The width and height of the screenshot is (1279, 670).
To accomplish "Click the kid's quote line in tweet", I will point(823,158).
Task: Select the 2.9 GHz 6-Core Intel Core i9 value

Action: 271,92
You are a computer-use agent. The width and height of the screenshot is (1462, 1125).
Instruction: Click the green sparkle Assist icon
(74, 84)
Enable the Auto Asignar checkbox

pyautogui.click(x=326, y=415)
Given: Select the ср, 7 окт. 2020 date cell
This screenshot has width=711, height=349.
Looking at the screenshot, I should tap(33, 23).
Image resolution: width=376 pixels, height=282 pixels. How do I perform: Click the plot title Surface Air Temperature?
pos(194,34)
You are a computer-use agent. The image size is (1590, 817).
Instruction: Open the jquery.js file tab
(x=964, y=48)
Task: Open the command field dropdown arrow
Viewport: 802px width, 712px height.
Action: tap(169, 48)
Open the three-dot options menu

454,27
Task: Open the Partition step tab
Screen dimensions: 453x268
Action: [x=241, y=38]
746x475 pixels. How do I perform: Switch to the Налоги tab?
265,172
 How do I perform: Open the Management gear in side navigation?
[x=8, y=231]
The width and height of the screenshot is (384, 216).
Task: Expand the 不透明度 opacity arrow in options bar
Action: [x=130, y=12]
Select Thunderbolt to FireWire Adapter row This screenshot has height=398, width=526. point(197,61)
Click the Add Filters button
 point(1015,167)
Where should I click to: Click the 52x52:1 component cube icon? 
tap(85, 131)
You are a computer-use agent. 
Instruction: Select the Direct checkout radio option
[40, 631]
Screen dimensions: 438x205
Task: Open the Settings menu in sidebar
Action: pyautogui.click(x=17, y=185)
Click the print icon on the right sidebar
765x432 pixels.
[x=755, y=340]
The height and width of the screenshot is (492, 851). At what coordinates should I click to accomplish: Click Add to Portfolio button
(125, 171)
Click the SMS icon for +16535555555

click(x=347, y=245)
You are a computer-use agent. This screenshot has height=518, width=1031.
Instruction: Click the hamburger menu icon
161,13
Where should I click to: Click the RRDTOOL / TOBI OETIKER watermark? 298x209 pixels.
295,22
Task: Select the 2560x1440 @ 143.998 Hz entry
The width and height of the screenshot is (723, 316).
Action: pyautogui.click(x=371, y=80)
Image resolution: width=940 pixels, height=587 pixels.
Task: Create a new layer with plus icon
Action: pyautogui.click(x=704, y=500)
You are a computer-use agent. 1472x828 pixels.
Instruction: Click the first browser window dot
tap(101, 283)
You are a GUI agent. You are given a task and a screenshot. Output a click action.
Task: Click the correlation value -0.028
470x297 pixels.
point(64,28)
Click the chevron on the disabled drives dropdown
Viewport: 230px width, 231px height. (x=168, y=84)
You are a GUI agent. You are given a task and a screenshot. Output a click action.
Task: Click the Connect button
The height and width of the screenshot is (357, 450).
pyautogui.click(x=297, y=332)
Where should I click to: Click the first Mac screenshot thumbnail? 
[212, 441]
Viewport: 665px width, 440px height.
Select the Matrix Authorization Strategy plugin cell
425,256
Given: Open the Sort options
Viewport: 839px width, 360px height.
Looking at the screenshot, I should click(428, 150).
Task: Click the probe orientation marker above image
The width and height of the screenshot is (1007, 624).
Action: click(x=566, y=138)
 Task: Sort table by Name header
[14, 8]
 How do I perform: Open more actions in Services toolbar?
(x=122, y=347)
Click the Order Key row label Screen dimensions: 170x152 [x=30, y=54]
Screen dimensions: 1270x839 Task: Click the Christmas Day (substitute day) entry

◆ Do this ◆
Go through all of the material above and switch "Instruction" to "Goal" wherever it appears, then write out every line again with nothing else changed.

◆ Reply to the exercise ◆
The width and height of the screenshot is (1279, 670).
To accomplish "Click the kid's quote line in tweet", I will point(823,158).
Task: Select the 2.9 GHz 6-Core Intel Core i9 value

Action: 271,92
You are a computer-use agent. The width and height of the screenshot is (1462, 1125).
Goal: Click the green sparkle Assist icon
(74, 84)
Enable the Auto Asignar checkbox

pyautogui.click(x=326, y=415)
Given: Select the ср, 7 окт. 2020 date cell
This screenshot has width=711, height=349.
Looking at the screenshot, I should tap(33, 23).
Image resolution: width=376 pixels, height=282 pixels. How do I perform: Click the plot title Surface Air Temperature?
pos(194,34)
You are a computer-use agent. The image size is (1590, 817).
Goal: Open the jquery.js file tab
(x=964, y=48)
Task: Open the command field dropdown arrow
Viewport: 802px width, 712px height.
Action: tap(169, 48)
Open the three-dot options menu

454,27
Task: Open the Partition step tab
Screen dimensions: 453x268
Action: [x=241, y=38]
746x475 pixels. How do I perform: Switch to the Налоги tab?
265,172
 How do I perform: Open the Management gear in side navigation?
[x=8, y=231]
The width and height of the screenshot is (384, 216).
Task: Expand the 不透明度 opacity arrow in options bar
Action: [x=130, y=12]
Select Thunderbolt to FireWire Adapter row This screenshot has height=398, width=526. point(197,61)
Click the Add Filters button
 point(1015,167)
Where should I click to: Click the 52x52:1 component cube icon? 
tap(85, 131)
You are a computer-use agent. 
Goal: Select the Direct checkout radio option
[40, 631]
Screen dimensions: 438x205
Task: Open the Settings menu in sidebar
Action: pyautogui.click(x=17, y=185)
Click the print icon on the right sidebar
765x432 pixels.
[x=755, y=340]
The height and width of the screenshot is (492, 851). At what coordinates should I click to accomplish: Click Add to Portfolio button
(125, 171)
Click the SMS icon for +16535555555

click(x=347, y=245)
You are a computer-use agent. This screenshot has height=518, width=1031.
Goal: Click the hamburger menu icon
161,13
Where should I click to: Click the RRDTOOL / TOBI OETIKER watermark? 298x209 pixels.
295,22
Task: Select the 2560x1440 @ 143.998 Hz entry
The width and height of the screenshot is (723, 316).
Action: pyautogui.click(x=371, y=80)
Image resolution: width=940 pixels, height=587 pixels.
Task: Create a new layer with plus icon
Action: pyautogui.click(x=704, y=500)
You are a computer-use agent. 1472x828 pixels.
Goal: Click the first browser window dot
tap(101, 283)
You are a GUI agent. You are given a task and a screenshot. Output a click action.
Task: Click the correlation value -0.028
470x297 pixels.
point(64,28)
Click the chevron on the disabled drives dropdown
Viewport: 230px width, 231px height. (x=168, y=84)
You are a GUI agent. You are given a task and a screenshot. Output a click action.
Task: Click the Connect button
The height and width of the screenshot is (357, 450).
pyautogui.click(x=297, y=332)
Where should I click to: Click the first Mac screenshot thumbnail? 
[212, 441]
Viewport: 665px width, 440px height.
Select the Matrix Authorization Strategy plugin cell
425,256
Given: Open the Sort options
Viewport: 839px width, 360px height.
Looking at the screenshot, I should click(428, 150).
Task: Click the probe orientation marker above image
The width and height of the screenshot is (1007, 624).
Action: click(x=566, y=138)
 Task: Sort table by Name header
[14, 8]
 How do I perform: Open more actions in Services toolbar?
(x=122, y=347)
Click the Order Key row label Screen dimensions: 170x152 [x=30, y=54]
Screen dimensions: 1270x839 Task: Click the Christmas Day (substitute day) entry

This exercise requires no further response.